Using the time library documentation, we can understand how to manipulate and format time-related data in Python.

  • In our case, the localtime() function returns a struct_time variable type of the current local time.

  • The strftime() function formats current_time as a string according to the specified format. This is useful for creating human-readable time strings.

  • By reading the documentation, we have learned the specific format codes used in strftime(). This allows us to customize the output format of the time string:

    • %H for the hour (24-hour clock)

    • %M for minutes

    • %S for seconds

    • %A for the full weekday name

    • %B for the full month name

    • %d for the day of the month

    • %Y for the year.

  • If you play around with strftime() a lot, you might find this cheatsheet useful: https://strftime.org

Part 2: Using Documentation for Other Packages#

For this part, we will be exploring documentation for external packages. While the Python documentation is excellent, it is written in a particular format, and it is useful to understand how other documentation may be presented.

We will be covering external libraries in more detail in a future session, so don’t worry too much about the details of the packages themselves. The aim here is to gain some exposure of different documentation styles.

While the packages discussed in this module will usually have good documentation available, you might encounter some which is a bit barebones. This is unavoidable sometimes, and it highlights the importance of following good coding practices as discussed previously, especially surrounding comments and docstrings.

Task 3#

  1. Navigate to the numpy.mean() documentation page available here: https://numpy.org/doc/2.2/reference/generated/numpy.mean.html

  2. Read through the page and have a look through the examples at the bottom of the page.
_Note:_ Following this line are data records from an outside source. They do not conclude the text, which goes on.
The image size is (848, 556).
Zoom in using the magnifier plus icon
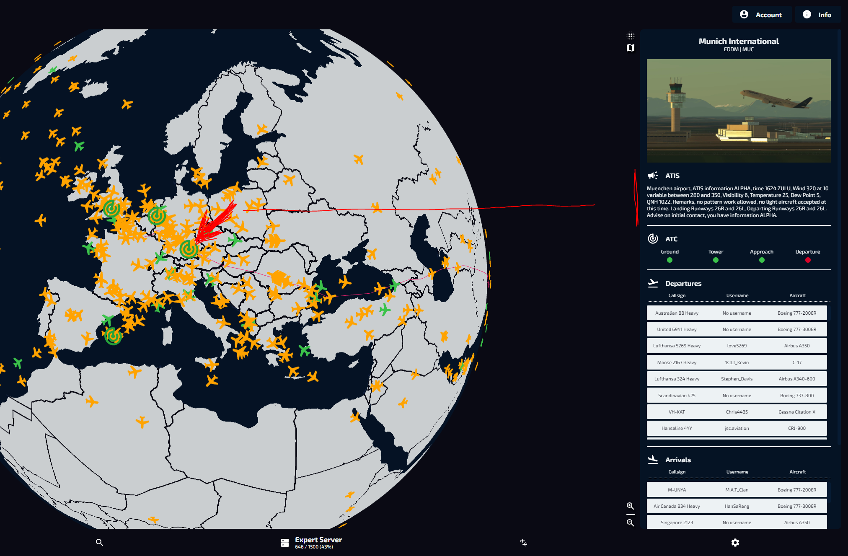(x=630, y=506)
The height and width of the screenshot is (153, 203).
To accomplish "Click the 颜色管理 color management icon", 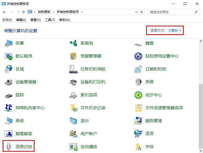I will 138,121.
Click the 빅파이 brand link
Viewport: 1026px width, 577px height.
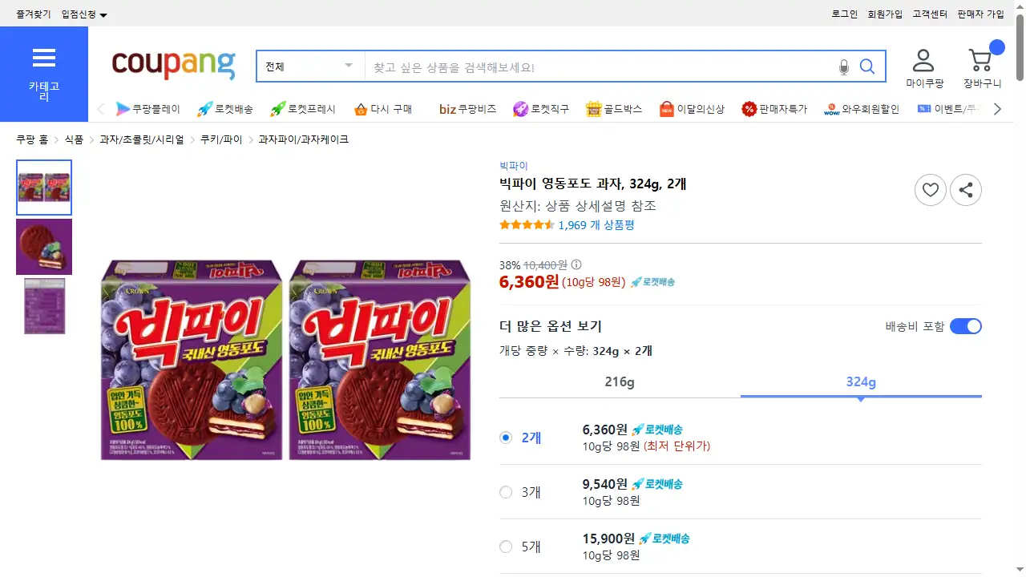tap(513, 166)
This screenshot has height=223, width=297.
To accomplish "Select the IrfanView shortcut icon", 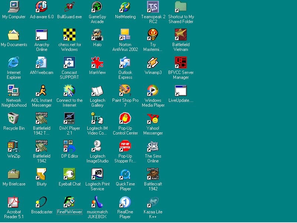I will [x=97, y=62].
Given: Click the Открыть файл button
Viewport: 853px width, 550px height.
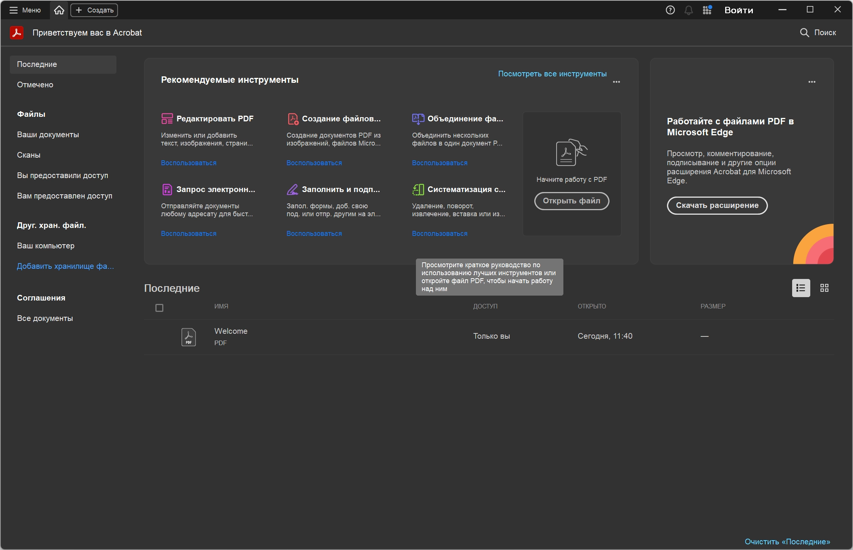Looking at the screenshot, I should click(x=571, y=201).
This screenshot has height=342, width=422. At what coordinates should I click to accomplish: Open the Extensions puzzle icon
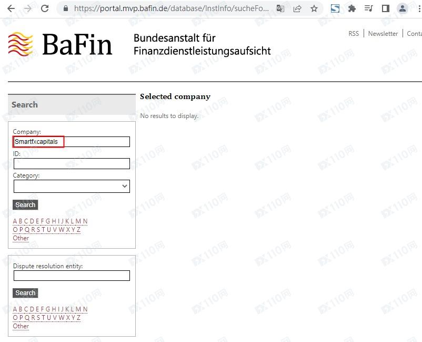click(x=352, y=8)
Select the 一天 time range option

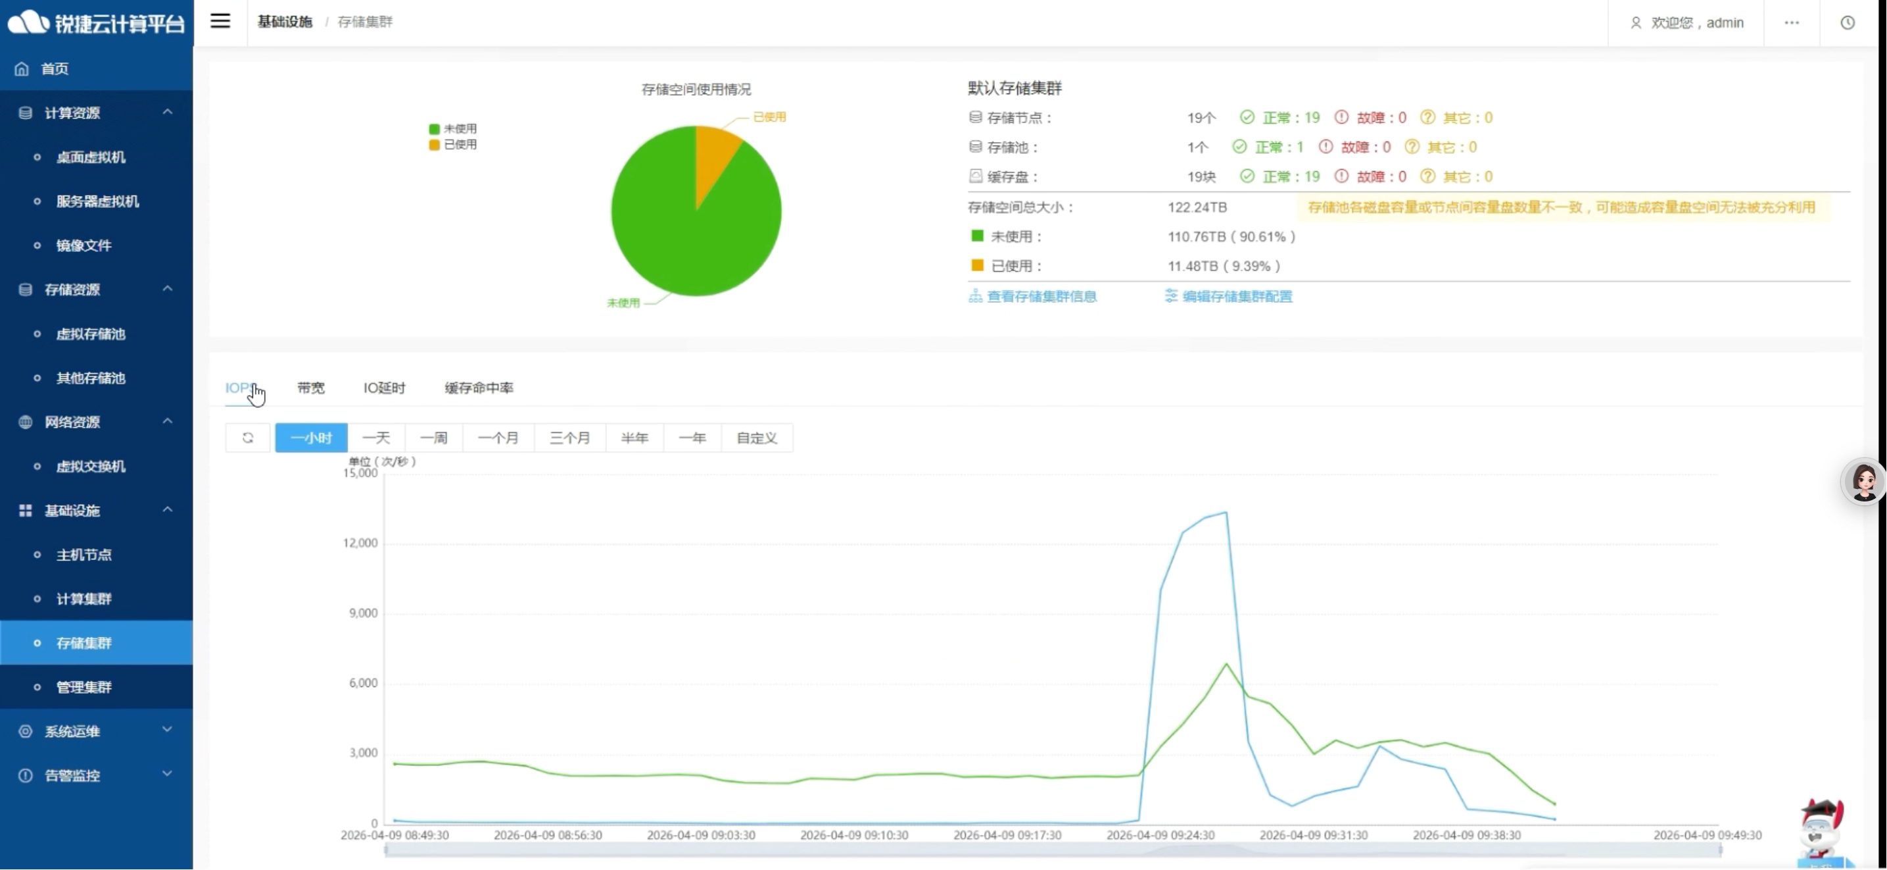[x=376, y=438]
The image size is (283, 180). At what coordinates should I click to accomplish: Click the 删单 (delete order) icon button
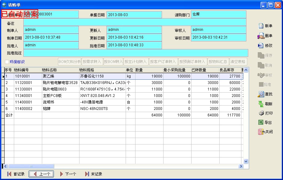265,36
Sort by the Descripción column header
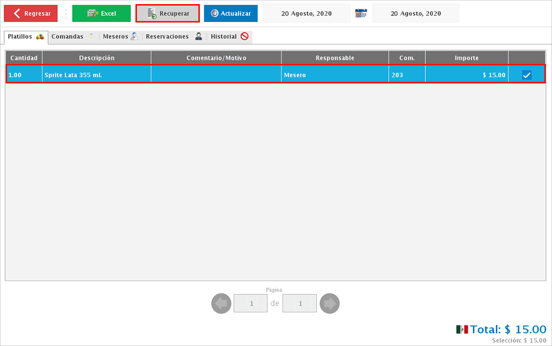The height and width of the screenshot is (346, 552). 97,58
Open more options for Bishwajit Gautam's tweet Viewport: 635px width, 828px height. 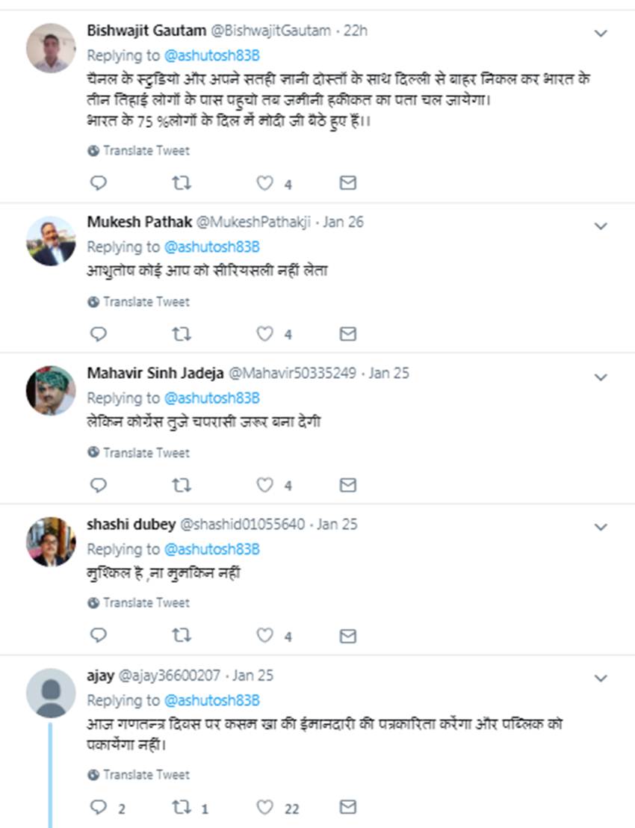click(x=601, y=34)
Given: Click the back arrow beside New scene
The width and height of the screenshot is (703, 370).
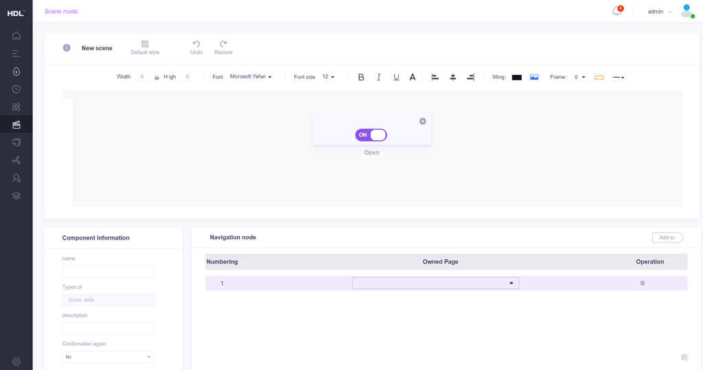Looking at the screenshot, I should [x=67, y=48].
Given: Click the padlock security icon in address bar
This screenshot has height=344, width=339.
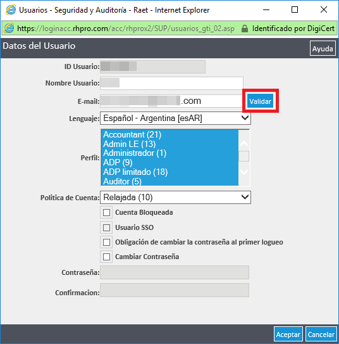Looking at the screenshot, I should click(x=244, y=29).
    • You will likely not understand a lot of what is going on - don’t be discouraged by this, it is completely normal to feel this way at this point!

  3. See if you can think how you might use this function to find the average value of an array or an array of arrays.

Analysis#

There is a lot going on here, so let’s break things down a little bit.

  • Function signature

    • Here we see the numpy.mean() parameters, and compared to our previous examples, the list is suddenly very long!

    • There are 2 types of parameters here, the first one is our positional parameter, a, which is simply an array that we input into the function.

    • All the other parameters are known as keyword parameters, where they are defined as parameter=DefaultValue

      • The keyword is the string before the =, and the default value used (if not defined when using the function) is given after.

      • For example, if we just used numpy.mean([1,2]), then the keyword parameter axis will have a value of None, as described in the function signature.

    • If you look to the right of the signature, you will see a [Source] link; this will take you directly to the source code where the function is defined. You can literally see how the code works in practice, although it might look a bit odd or complicated compared to what you have seen so far!

Summary#

  • Recognizing function signatures, parameters, and return types can help save time.

  • Documentation often provides usage examples, which can clarify ambiguous details.

Programming Challenge

Using the Standard Python Library documentation as a reference, write a program that takes an input of 3 numbers from the user as a comma-separated list (e.g. 1,2,3) and finds the absolute value of the last number subtracted by the first number.